## Text shown
***
The soundtrack was released on 3 October 2013 on the digital music platform iTunes. The album consists of six tracks, and the only one of them by Faizan Hussain & Agnel Roman, Manoj Yadav and Arun Kumar writing the lyrics.

Track listing
| No. | Title | Lyrics | Music | Singer(s) | Length |
|---|---|---|---|---|---|
| 1. | "Pyaar China Ka Maal Hai" | Hanif Shaikh | Hanif Shaikh | Manish Paul | 3:14 |
| 2. | "Tose Naina" | Hanif Shaikh | Hanif Shaikh | Arijit Singh | 4:24 |
| 3. | "Sajna Ve Sajna Ve" | Manoj Yadav | Hanif Shaikh | Altamash Faridi, Shadab Faridi | 3:59 |
| 4. | "Aankhon Hi Aankhon Ne (Duet)" | Hanif Shaikh | Hanif Shaikh | Mohit Chauhan, Palak Muchhal | 4:40 |
| 5. | "Mickey Virus" | Arun Kumar | Faizan Hussain - Agnel Roman | Nikhil Paul George, Siddhant Sharma, Agnel Roman | 3:50 |
| 6. | "Aankhon Hi Aankhon Ne (Female)" | Hanif Shaikh | Hanif Shaikh | Palak Muchhal | 4:23 |
| Total length: |  |  |  |  | 24:30 |

==Marketing==
Mickey Virus was promoted by Manish Paul in Bigg Boss on Colors. A promotional clip of Mickey Virus featured Salman Khan, Ranbir Kapoor, Anil Kapoor, Madhuri Dixit Nene, Farah Khan, Karan Johar, Remo D'souza, Kapil Sharma, either dishing out funny one-liners or abusing Mickey. Lauren Gottlieb, Drashti Dhami, Jeetendra and Manish's TV friends Vahbbiz Dorabjee, Vivian Dsena attended the special screening of Mickey Virus.
***
(Saved entries)
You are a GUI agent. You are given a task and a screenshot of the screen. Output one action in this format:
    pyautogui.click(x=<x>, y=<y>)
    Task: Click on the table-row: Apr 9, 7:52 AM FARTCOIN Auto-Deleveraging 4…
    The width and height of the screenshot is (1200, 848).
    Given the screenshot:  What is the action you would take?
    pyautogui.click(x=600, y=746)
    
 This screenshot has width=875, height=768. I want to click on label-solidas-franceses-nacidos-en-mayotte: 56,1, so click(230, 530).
***
## Complete the following
1/ In two sentences, summarize the text on the Mickey Virus soundtrack and marketing.
2/ Resume the text on the Mickey Virus soundtrack and marketing, writing on from its final sentence.

## Results of the exercise
1/ The Mickey Virus soundtrack was released on iTunes on 3 October 2013 and consists of six tracks with a total length of 24:30. Mickey Virus was promoted by Manish Paul on Bigg Boss, and a promotional clip featured stars such as Salman Khan, Ranbir Kapoor and Madhuri Dixit Nene dishing out funny one-liners or abusing Mickey.

2/
==Critical reception==
Mickey Virus received positive to mixed reviews. Taran Adarsh of Bollywood Hungama gave it 3 out of 5 stars, finding the thriller to be engaging for younger viewers. Madhureeta Mukherjee of Times of India gave it 3 out of 5 stars. Mohar Basu of Koimoi gave it 2.5 out of 5 stars. Rajeev Masand of CNN-IBN gave it 2 out of 5 stars, criticizing the length and engagement. Faheem Ruhani of India Today gave it 3 out of 5 stars. Saibal Chatterjee of NDTV gave it 2.5 out of 5 stars. Tushar Joshi of DNA gave it 2.5 stars. Shubhra Gupta of Indian Express gave it 2 stars. Sanjukta sharma of Livemint did not give a rating, but found the film to have a weak plot and premise. Anupama Chopra gave it 2 stars. Zee News gave it 3.5 stars. Nikhil Arora of DesiMartini gave it 2 stars.

==Box office==
Mickey Virus got a 15–20% opening and collected around ₹16.5 million nett on first day. It collected ₹71.5 million nett in its first week and it was declared flop in box office India.